In an attempt to defuse the militant mood, state clerics have appeared on state media. "The most important trait of true Muslims is to oppose any unjust person who is bent on bloodshed and not to give shelter to any mischief maker," Saudi chief justice Sheikh Leheidan, who was himself taught by Sheikh Oqla, was quoted as saying on Wednesday.

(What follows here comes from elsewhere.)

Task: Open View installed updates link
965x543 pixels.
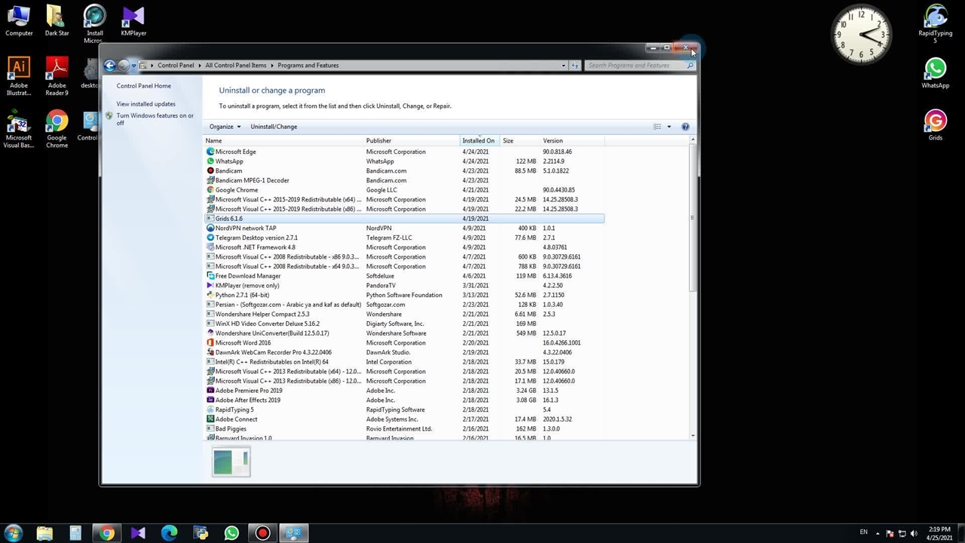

Only a minority of Saudis are Wahhabis, but denunciations of the alleged corruption of the Al Sauds and Western backing for their absolute rule has won religious leaders the support of frustrated Saudi youth. Underemployment is high, and many resent the allocation of the kingdom's best jobs to tens of thousands of Westerners, including 30,000 to 40,000 Americans. There is wide sympathy with the criticism of King Fahd, whose preferred title is Custodian of the Holy Places, for hosting 5,000 US troops on holy soil.
"Osama bin Laden has become a symbol of defiance," says Jamal Khashoggi, a respected Saudi journalist in Jeddah. "Whoever stands in defiance of American arrogance will be seen as a local hero."
Many reform-minded Saudis blame the school system, which allows Wahhabis to dictate the syllabus. The fatwas - which were circulated in mosques and on the Internet - justified the expulsion of the Al Sauds from Islam on the basis of the Tawhid, the Wahhabi manifesto, which is compulsory for 10-year-olds to study in school. Page 29 reads: "As Allah has said, never support the infidels."
The post-Sept. 11 flurry of fatwas echoes the release of a hit video last summer in which bin Laden extended his jihad "from Crusaders and Jews" to the House of Al Saud. Speaking in verse, bin Laden declared, "people who give land to the Americans are distorting the shihada" (the Muslim profession of faith).